AI Trading Arms Race Compresses Alpha Signals from Years to Months

AI Trading Arms Race Compresses Alpha Signals from Years to Months
The half-life of trading signals has collapsed from 5-7 years to 18 months as artificial intelligence adoption reaches 70% across institutional trading desks, according to new research that maps the mathematical mechanics of alpha decay in algorithmic markets.
The compression follows a precise formula: h(φ)=ln2/[θ+δ(φ)], where signal lifespans decrease in convex fashion as AI adoption φ rises. At current penetration levels, the model suggests traditional quantitative strategies face extinction timelines measured in quarters rather than years.
The Three Channels of Alpha Erosion
The research identifies three mutually reinforcing mechanisms driving this compression. Signal crowding occurs as multiple AI systems simultaneously exploit the same market inefficiencies, rapidly arbitraging away excess returns. Performative signal erosion follows as widespread use of identical or similar algorithms changes the underlying market dynamics that originally created the signal. Red Queen competition emerges as firms continuously upgrade their AI capabilities just to maintain existing performance levels.
These channels operate simultaneously rather than sequentially. A momentum signal that historically generated excess returns for 3-4 years might now face crowding within months, performative degradation as price patterns shift in response to widespread exploitation, and competitive pressure from rival algorithms targeting adjacent alpha sources.
Signal Extinction Cascades
Beyond individual signal decay, the research identifies a critical threshold where the collapse of one signal class triggers accelerated competition for remaining opportunities. This "signal extinction cascade" represents a phase transition in market dynamics rather than gradual degradation.

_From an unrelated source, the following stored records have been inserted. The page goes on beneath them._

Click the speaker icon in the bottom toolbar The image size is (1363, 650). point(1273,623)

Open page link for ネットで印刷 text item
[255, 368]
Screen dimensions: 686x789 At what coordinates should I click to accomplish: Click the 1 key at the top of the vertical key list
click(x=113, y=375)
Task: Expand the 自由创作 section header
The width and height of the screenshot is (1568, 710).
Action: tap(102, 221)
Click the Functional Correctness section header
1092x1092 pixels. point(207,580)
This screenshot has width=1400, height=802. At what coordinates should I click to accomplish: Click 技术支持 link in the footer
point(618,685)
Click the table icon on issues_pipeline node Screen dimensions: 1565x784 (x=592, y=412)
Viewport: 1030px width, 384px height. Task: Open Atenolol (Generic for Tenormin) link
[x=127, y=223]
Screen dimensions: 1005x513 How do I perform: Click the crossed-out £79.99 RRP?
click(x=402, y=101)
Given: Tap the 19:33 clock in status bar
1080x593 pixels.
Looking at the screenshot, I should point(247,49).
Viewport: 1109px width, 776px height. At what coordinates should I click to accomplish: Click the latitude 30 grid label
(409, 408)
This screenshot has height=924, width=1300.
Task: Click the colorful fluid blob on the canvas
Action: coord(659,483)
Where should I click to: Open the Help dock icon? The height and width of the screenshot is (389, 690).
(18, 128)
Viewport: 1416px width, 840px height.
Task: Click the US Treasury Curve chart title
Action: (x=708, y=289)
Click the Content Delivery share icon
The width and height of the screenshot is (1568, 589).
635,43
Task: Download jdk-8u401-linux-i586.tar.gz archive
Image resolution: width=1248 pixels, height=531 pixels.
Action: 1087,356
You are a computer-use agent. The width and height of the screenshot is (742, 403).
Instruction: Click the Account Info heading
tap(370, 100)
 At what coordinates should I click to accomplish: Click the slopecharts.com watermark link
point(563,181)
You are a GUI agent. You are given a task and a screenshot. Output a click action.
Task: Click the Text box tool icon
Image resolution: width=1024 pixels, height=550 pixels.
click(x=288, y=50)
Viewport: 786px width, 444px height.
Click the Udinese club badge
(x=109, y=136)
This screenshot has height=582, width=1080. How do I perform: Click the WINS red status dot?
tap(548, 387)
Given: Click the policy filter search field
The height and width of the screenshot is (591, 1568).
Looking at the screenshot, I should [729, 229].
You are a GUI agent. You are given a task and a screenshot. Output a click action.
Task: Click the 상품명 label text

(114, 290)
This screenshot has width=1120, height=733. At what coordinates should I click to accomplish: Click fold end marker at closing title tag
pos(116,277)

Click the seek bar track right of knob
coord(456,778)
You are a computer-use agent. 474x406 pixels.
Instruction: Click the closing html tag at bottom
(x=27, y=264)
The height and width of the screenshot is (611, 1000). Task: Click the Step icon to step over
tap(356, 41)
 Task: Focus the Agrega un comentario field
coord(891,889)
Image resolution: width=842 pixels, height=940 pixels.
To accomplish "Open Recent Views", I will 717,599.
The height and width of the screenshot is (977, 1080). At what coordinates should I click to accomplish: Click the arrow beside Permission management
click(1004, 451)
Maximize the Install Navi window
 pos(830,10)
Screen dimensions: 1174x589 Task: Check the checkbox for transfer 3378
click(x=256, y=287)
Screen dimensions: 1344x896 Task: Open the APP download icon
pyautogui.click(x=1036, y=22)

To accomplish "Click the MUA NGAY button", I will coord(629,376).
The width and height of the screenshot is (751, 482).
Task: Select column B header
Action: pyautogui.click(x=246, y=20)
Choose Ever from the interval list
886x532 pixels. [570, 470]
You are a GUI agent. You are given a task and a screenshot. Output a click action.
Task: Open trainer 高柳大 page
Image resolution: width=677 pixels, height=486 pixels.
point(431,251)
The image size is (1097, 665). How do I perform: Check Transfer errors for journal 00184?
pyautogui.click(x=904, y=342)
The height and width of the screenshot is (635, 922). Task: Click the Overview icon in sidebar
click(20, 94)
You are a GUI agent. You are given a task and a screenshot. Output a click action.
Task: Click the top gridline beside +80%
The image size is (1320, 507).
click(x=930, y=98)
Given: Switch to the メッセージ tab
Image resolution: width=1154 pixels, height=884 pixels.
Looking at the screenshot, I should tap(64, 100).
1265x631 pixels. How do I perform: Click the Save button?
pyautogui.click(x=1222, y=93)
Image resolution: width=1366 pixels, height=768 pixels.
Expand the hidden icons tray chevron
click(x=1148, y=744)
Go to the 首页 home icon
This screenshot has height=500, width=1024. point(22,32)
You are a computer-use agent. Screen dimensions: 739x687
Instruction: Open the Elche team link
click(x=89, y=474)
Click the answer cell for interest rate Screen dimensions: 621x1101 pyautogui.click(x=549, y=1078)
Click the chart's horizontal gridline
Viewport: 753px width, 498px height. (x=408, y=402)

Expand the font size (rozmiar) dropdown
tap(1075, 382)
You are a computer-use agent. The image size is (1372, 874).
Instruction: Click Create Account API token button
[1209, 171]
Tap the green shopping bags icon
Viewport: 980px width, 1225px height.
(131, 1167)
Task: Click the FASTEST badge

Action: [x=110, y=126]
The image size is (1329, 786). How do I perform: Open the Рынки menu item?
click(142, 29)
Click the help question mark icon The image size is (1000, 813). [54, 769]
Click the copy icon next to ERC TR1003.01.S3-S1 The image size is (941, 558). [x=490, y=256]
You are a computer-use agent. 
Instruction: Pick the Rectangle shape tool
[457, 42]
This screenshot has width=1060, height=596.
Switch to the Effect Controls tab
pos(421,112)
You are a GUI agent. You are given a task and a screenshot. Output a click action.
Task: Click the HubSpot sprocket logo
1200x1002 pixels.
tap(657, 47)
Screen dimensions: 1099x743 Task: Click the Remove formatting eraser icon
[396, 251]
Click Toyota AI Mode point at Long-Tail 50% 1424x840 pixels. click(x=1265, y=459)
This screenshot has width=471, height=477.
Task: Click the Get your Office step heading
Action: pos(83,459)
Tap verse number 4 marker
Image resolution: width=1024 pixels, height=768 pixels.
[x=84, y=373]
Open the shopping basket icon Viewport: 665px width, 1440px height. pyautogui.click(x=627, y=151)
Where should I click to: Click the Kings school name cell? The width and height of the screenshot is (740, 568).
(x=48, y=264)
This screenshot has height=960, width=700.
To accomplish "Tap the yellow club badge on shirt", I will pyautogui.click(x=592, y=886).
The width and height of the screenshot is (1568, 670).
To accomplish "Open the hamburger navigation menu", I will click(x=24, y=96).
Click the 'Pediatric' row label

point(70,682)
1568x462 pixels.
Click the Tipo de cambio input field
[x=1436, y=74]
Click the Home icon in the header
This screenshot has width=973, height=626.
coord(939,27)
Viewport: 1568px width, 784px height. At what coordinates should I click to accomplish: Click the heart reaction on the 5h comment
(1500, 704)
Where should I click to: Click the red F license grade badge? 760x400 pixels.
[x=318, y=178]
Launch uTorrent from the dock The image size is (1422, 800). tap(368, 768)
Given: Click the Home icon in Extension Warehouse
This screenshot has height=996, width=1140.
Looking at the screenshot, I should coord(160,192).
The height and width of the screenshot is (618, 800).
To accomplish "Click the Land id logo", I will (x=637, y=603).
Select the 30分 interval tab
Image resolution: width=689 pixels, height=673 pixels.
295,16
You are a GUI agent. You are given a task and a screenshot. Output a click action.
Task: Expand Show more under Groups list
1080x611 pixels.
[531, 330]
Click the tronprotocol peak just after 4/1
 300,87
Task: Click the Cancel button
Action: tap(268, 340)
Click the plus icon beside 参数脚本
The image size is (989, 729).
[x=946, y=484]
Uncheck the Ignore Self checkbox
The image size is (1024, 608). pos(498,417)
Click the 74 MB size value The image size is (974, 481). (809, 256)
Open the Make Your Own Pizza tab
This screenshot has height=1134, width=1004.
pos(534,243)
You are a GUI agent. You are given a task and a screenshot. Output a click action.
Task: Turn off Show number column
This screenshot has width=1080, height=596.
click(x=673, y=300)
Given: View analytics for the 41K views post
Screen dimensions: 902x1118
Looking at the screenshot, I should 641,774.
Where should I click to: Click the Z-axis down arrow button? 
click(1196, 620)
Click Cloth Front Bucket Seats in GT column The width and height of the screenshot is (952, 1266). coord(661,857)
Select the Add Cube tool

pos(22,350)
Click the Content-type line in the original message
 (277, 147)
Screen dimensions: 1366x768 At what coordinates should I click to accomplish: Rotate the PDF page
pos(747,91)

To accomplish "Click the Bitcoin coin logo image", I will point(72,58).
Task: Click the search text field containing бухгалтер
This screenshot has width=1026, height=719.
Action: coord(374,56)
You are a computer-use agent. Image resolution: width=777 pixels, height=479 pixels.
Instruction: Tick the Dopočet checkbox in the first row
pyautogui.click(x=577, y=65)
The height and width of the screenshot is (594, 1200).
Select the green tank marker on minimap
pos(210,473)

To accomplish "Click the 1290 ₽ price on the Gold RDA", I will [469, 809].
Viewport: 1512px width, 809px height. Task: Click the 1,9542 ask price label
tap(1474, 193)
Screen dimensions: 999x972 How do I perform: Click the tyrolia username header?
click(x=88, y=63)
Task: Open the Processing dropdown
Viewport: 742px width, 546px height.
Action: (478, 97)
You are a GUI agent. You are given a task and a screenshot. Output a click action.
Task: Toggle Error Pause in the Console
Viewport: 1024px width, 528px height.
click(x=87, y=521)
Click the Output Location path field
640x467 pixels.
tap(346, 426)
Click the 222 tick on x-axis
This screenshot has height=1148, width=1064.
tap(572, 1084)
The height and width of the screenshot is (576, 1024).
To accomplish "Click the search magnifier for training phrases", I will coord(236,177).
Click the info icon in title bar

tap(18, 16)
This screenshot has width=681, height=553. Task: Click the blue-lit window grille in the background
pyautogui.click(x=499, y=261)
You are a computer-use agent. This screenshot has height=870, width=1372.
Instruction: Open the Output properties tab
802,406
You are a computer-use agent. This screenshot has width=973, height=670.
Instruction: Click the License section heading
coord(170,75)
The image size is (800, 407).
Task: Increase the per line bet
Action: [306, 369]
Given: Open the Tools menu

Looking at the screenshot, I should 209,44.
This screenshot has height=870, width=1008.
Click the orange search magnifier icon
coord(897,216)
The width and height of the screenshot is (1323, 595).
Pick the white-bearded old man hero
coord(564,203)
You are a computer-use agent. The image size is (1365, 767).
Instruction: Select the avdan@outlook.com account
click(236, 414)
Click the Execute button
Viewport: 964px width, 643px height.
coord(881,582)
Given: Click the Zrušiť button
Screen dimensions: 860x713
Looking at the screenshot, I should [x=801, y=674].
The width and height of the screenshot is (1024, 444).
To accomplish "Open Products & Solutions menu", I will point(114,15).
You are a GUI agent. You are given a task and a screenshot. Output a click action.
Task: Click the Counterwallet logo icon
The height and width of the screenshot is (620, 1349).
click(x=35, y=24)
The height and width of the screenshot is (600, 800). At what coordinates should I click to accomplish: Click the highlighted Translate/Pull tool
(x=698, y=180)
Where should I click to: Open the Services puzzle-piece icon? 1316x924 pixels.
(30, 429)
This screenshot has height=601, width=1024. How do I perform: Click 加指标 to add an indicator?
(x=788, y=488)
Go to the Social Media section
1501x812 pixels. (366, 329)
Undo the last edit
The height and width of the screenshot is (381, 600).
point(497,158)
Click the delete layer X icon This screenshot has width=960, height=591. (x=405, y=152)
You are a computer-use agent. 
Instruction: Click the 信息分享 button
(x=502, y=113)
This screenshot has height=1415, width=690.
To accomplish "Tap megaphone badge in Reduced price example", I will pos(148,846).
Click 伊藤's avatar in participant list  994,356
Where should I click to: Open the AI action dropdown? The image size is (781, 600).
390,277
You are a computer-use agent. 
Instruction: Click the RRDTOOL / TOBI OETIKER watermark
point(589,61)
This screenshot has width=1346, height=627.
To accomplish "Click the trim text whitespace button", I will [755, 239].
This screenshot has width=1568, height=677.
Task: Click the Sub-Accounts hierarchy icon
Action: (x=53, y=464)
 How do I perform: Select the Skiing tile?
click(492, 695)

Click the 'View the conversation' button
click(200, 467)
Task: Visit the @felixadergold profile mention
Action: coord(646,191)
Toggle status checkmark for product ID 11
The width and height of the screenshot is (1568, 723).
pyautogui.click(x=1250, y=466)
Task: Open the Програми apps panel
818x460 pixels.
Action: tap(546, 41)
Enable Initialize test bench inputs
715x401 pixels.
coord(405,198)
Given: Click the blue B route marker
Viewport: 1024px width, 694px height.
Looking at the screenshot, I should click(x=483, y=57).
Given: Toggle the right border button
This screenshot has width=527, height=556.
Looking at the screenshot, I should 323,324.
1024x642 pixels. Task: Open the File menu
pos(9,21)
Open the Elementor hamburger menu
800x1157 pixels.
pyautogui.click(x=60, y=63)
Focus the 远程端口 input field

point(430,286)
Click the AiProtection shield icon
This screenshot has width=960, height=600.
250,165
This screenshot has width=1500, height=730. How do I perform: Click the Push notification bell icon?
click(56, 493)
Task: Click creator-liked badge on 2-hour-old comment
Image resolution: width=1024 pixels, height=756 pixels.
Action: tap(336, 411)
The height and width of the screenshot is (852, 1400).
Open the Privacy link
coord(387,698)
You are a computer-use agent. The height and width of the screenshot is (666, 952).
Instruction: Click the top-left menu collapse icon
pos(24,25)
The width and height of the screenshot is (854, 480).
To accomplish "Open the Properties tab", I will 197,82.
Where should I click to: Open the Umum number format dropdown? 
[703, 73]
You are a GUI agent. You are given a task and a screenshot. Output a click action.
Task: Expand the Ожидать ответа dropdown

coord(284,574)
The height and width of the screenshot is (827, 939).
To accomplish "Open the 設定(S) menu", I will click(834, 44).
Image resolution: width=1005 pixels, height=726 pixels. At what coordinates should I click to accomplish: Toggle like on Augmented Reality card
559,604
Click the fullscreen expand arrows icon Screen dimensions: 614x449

The mathematics suggest that once AI adoption crosses certain penetration levels in specific asset classes or strategies, the system exhibits non-linear behavior. The death of high-frequency mean reversion signals, for instance, could intensify competition for momentum factors, accelerating their decay below normal baseline rates.
Looking at the current environment, this pattern rings familiar. The quantitative meltdown of August 2007 previewed similar dynamics when crowded trades unwound simultaneously across multiple hedge funds. The difference now lies in the speed and scope—AI systems can identify, exploit, and saturate opportunities at machine rather than human timescales.
Conflicting Evidence on Market Efficiency
The AI trading revolution presents contradictory evidence about market functioning. Federal Reserve research analyzing language models including Claude 3.7, Claude 3.5, Llama 3, and Nova Pro found varying levels of rational trading performance across different signal treatments, suggesting AI capabilities remain uneven across strategy types.
Academic studies show AI-powered mutual funds significantly outperform human-managed counterparts through superior stock selection and lower turnover ratios. The outperformance stems from reduced transaction costs, enhanced stock-picking capability, and elimination of behavioral biases that plague human portfolio managers.
Yet other research demonstrates that algorithmic trading can undermine efficiency in capital markets, even as separate analysis confirms that algorithmic trading improves market efficiency independent of regulatory reforms.
The contradiction likely reflects the heterogeneous nature of AI implementation across firms and strategies. Early adopters with sophisticated infrastructure capture alpha while late entrants face diminishing returns in increasingly efficient markets.
Implications for Market Structure
The research findings suggest fundamental changes in how institutional investors should approach strategy development and risk management. Portfolio construction models built on historical signal persistence will overestimate future alpha generation. Diversification benefits between quantitative strategies will decline as correlation increases during signal extinction events.
For systematic trading firms, the mathematics point toward shorter strategy lifecycles and higher research intensity requirements. The traditional model of developing a signal, deploying capital, and harvesting alpha over multi-year periods no longer applies. Instead, firms face continuous algorithm refresh cycles and accelerating arms race dynamics.
The broader question concerns market stability. If signal half-lives continue compressing toward months rather than years, and if extinction cascades become more frequent, the foundation for systematic risk-taking erodes. Alpha becomes increasingly transient, potentially concentrating returns among the fastest-adapting participants while leaving traditional asset managers struggling to justify fees.
The decline in skilled human fund managers, with research showing their proportion "substantially dropping and almost non-existent in the new millennium," compounds this dynamic. As human expertise atrophies, market efficiency increasingly depends on algorithmic competition rather than fundamental analysis.
The Endgame Scenario
The mathematical models suggest an eventual equilibrium where AI adoption approaches 100% and signal half-lives asymptotically approach zero. In this limit case, excess returns exist only in the brief moments between signal discovery and algorithmic exploitation—a market approaching perfect efficiency through machine-mediated arbitrage.
Whether markets can function effectively in such an environment remains an open question. The research provides the mathematical framework for understanding current dynamics but offers limited guidance on optimal policy responses or market structure adaptations.
What seems certain is that the current transition represents more than incremental technological advancement. The compression of signal half-lives from years to months marks a phase change in market behavior, with implications extending far beyond individual trading strategies to the fundamental economics of active management and price discovery.